### PROBLEM TO WORK ON
Transcribe the records in full; omit images.

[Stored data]
◇ ◇ ◇ ◇

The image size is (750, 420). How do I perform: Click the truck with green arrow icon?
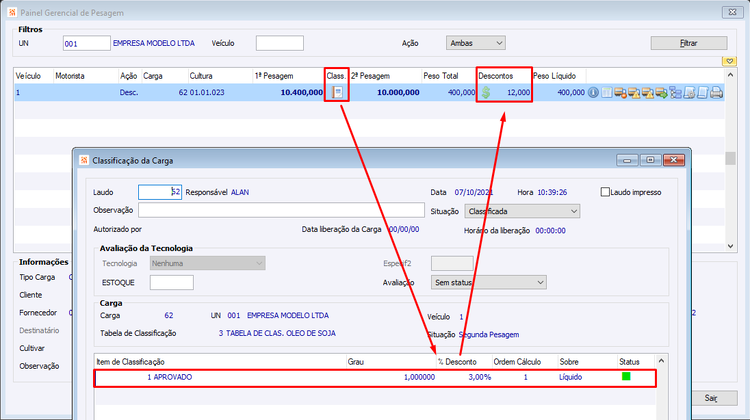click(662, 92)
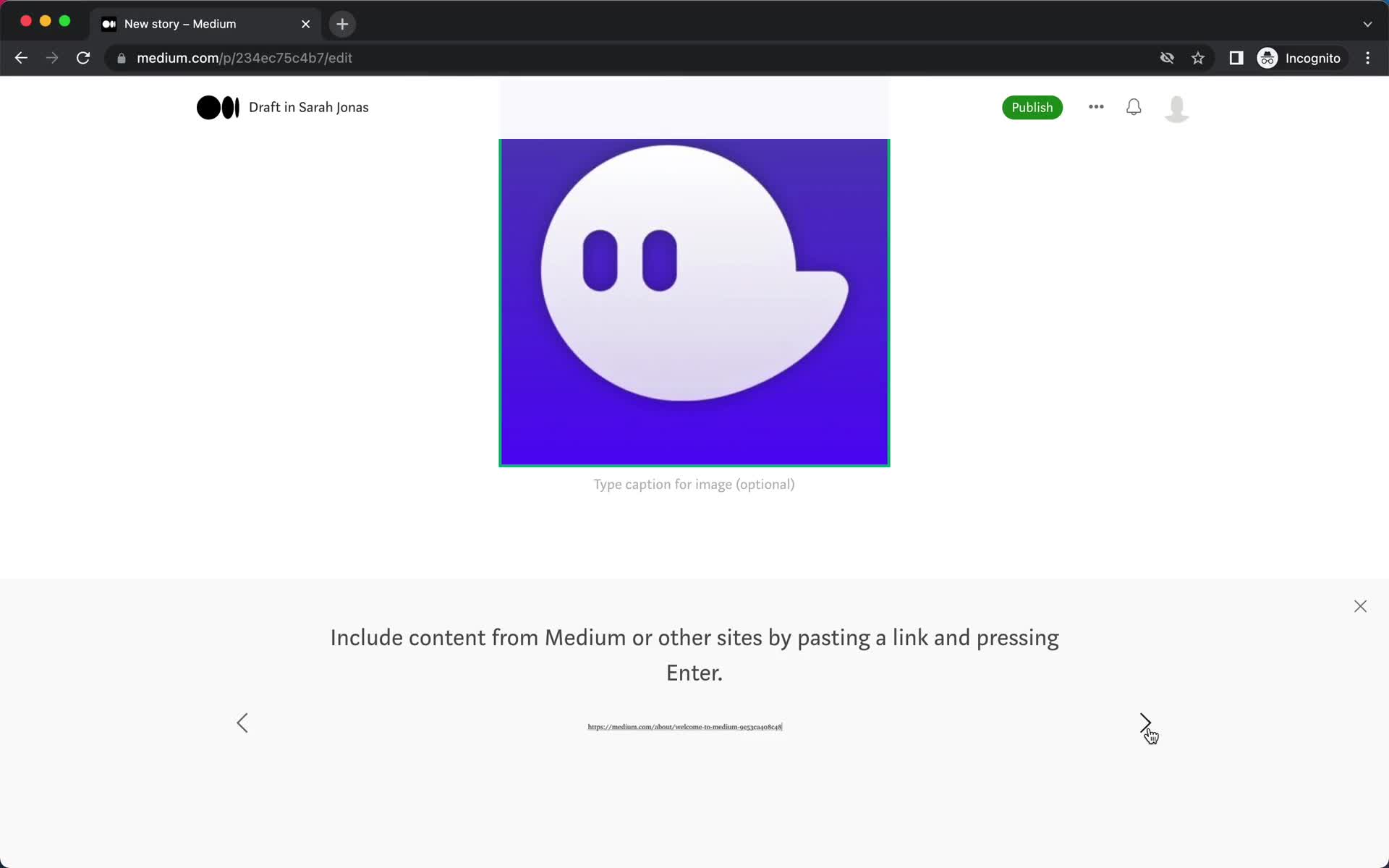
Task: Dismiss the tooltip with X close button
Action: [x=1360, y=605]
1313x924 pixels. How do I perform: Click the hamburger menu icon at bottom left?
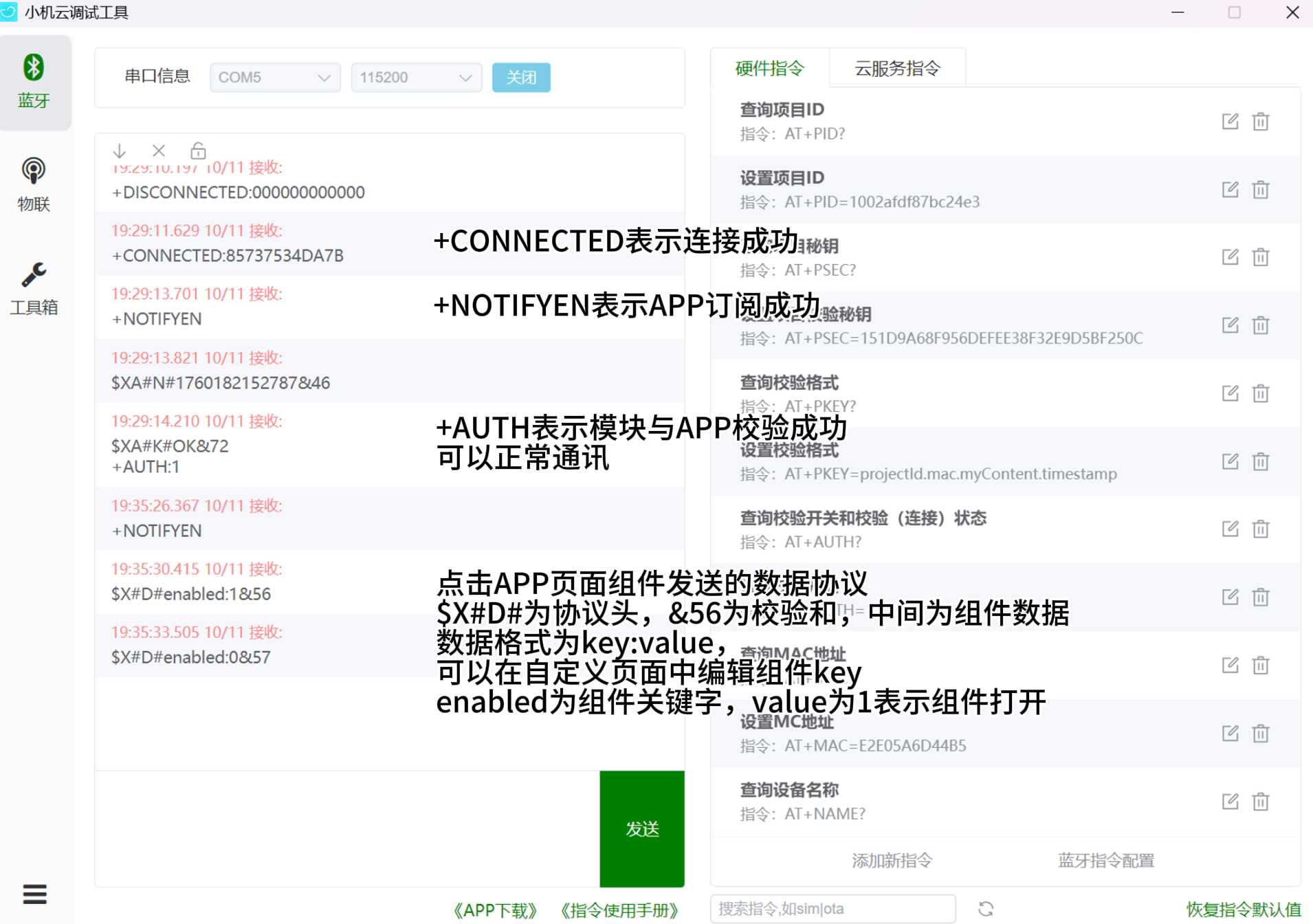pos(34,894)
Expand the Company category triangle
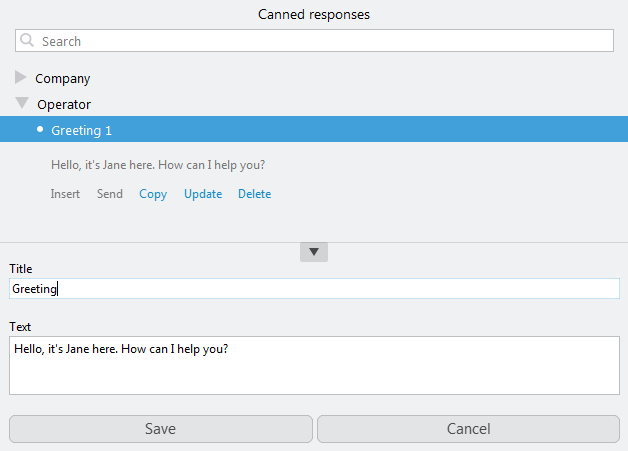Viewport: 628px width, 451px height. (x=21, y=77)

◇ ◇ ◇ ◇

### SOLUTION TO THE PROBLEM
The image size is (750, 420). How do I perform: Click the truck with green arrow icon?
click(662, 92)
Task: Dismiss the tooltip with X close button
Action: [x=1360, y=605]
1313x924 pixels. How do I perform: Click the hamburger menu icon at bottom left?
pos(34,894)
Expand the Company category triangle
Viewport: 628px width, 451px height. (x=21, y=77)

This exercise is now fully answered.